WUR at Lowlands: how normal is our food consumption?

What foods do we produce? For whom? And why?
lowlands festival wetenschap Lowlands Science. Photo: Lowlands

WUR researcher Sigrid Wertheim-Heck will question festival guests about food consumption during this year’s Lowlands music festival science programme (18 till 20 August). ‘Suppose food was no longer necessary for survival. How would social practices and behaviour around food change?’

Wertheim-Heck is a consumer psychologist and studies sustainable food systems from a consumer perspective. ‘Within the food systems transition, we are justly concerned over how we are to produce food. But should we not focus first on what we produce, for whom and why? Social activities drive the greatest part of our food consumption, and our entire society is designed for consumption.’

Off the beaten track

Her experiment and the talk at Lowlands will focus on imagining a radical new normal in food consumption. ‘We will show participants five different audiovisual future scenarios and several dilemmas. In doing so, we aim to encourage them to venture beyond the beaten track. These five scenarios may appear unlikely, but they will help us to consider possibilities.’ The researcher declines to reveal more about the scenarios. ‘I want to keep it under wraps so that the audience will consider the scenarios with an open mind.’

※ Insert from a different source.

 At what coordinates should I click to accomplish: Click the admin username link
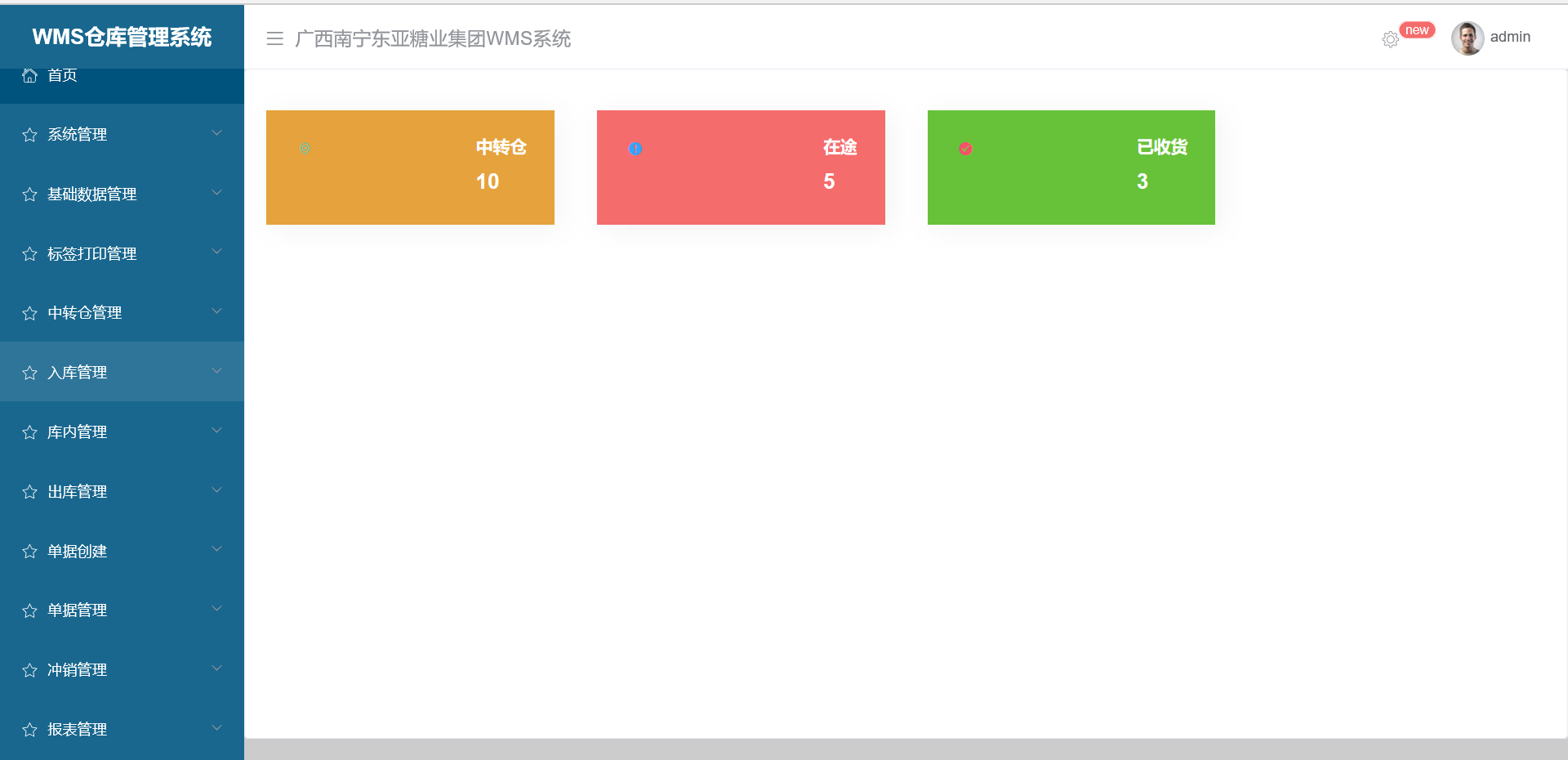pyautogui.click(x=1510, y=37)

Our entire society is designed for consumption

Sigrid Wertheim-Heck, associate professor of Global Food System Sustainability

She offers an example: ‘When we visit the doctor or hospital, we consider it normal that our tax and insurance systems pay for most of the expenses. When it comes to food, everyone has to pay their own share. This is considered a free market. That is also something we consider normal.’

VPRO Tegenlicht

At Lowlands, Wertheim-Heck will also join one of the debates on ‘tomorrow’s menu’ for the VPRO programme Tegenlicht. She will discuss the topic with, among others, biologist Hidde Boersma. ‘He has a radical perspective on production. I want to present a radical perspective on food consumption and how it is embedded in our society to counter.’